UNHCR does not provide medical assistance in IDC.

How can I be released on bail? ⬇️

According to current immigration policy (as of January 2023), most refugees and asylum seekers can apply to be released from detention upon bail.

To apply for bail:

  1. Bail application is made to the IDC authorities, and there are generally two requirements:
    • Pay the bail amount (to be confirmed by the authorities, but usually 50,000 THB).
    • Have a Thai citizen guarantor. (Guarantor can also be non-Thai with legal residence, though if they don’t speak Thai, it may be very difficult for them to successfully coordinate with the IDC bail unit.)
  2. The bail application requires additional information about where you will live after being released.
  3. After the bail application is submitted, IDC will ask UNHCR confirm your status with UNHCR.
  4. If the bail application is approved, you will be released from IDC and given documentation to show that you are released on bail. If you are stopped again by any authorities, it is important to show these documents.
  5. Persons who are released on bail will usually be required to report to the IDC every month along with their guarantor. If you do not report on the scheduled date, your bail may be revoked, meaning that you will be detained and the bail money taken.
  6. If you leave the country legally, the guarantor can apply to have the bail money refunded. This process usually takes a few months.

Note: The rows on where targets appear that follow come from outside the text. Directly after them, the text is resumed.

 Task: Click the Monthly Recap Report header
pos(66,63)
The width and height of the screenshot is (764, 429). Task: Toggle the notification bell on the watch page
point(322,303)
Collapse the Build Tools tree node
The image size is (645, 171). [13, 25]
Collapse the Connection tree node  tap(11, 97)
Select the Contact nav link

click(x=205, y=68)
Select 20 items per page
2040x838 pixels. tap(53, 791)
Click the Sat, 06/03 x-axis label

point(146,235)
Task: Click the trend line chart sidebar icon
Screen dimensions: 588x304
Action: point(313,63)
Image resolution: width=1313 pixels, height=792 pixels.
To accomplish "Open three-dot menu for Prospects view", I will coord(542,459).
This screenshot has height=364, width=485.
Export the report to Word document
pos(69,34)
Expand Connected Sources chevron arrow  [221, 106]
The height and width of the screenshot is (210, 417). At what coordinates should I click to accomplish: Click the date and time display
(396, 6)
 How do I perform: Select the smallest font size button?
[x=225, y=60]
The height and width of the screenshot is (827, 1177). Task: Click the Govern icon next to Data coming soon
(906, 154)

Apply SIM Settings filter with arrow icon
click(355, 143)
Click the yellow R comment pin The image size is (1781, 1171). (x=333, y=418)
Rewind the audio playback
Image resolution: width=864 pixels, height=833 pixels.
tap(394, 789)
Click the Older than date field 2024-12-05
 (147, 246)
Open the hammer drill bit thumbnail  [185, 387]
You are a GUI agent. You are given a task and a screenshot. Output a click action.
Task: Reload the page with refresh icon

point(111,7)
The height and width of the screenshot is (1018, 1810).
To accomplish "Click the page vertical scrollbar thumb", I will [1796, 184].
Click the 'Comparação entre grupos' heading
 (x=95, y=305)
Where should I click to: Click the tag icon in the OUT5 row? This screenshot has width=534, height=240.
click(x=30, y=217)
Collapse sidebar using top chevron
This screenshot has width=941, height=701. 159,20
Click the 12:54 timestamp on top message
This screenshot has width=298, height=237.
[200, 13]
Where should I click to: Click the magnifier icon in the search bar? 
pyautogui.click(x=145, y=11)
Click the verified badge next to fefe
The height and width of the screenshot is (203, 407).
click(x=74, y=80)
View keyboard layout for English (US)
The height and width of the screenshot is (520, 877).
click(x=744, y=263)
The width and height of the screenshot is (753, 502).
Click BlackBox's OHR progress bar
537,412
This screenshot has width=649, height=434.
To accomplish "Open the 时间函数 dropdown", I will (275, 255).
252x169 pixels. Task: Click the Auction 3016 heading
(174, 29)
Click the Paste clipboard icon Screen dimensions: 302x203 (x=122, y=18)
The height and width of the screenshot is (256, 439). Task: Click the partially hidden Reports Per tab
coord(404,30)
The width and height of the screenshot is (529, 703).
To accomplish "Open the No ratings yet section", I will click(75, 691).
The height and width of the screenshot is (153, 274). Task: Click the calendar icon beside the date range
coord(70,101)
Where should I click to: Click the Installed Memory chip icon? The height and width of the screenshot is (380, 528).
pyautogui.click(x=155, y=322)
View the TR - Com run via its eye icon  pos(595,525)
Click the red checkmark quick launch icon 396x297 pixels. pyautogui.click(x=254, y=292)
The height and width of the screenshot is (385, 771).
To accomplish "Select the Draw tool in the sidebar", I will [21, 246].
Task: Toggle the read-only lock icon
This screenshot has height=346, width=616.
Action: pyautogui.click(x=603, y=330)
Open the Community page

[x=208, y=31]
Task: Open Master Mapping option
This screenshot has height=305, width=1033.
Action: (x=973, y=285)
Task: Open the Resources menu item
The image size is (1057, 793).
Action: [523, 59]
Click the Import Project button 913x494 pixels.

Can UNHCR help me with bail? ⬇️

UNHCR officers are available to counsel detained asylum-seekers and refugees, their family members and any other authorized third parties on the current bail policies and procedures.  However, UNHCR does not pay for bail and cannot act as a guarantor.

UNHCR consistently advocates with Royal Thai Authorities to release asylum-seekers and refugees from the Immigration Detention Center.  UNHCR has no authority, however, regarding bail policies or eligibility for bail, as these are the responsibility of the Royal Thai Government.

As a refugee or asylum-seeker, can I still be deported from Thailand and forced to return to my country of origin? ⬇️

UNHCR will intervene and advocate with authorities that no asylum-seekers or recognized refugees are forced to return to a country where they fear persecution.   However, it is ultimately the Royal Thai Government’s responsibility and decision.

  • If you have told IDC authorities that you wish to return but no longer intend to do so, please inform the IDC authorities of your change of mind immediately. You can also inform UNHCR to help communicate this change to the IDC authorities.
  • In the unlikely case that authorities inform you that you are scheduled for deportation to your country, and you do not wish to return, it is important that you clearly tell IDC authorities that you do not want to be returned and contact UNHCR as soon as possible.  If you cannot contact UNHCR, please ask someone to contact UNHCR on your behalf urgently so that UNHCR can intervene, if necessary.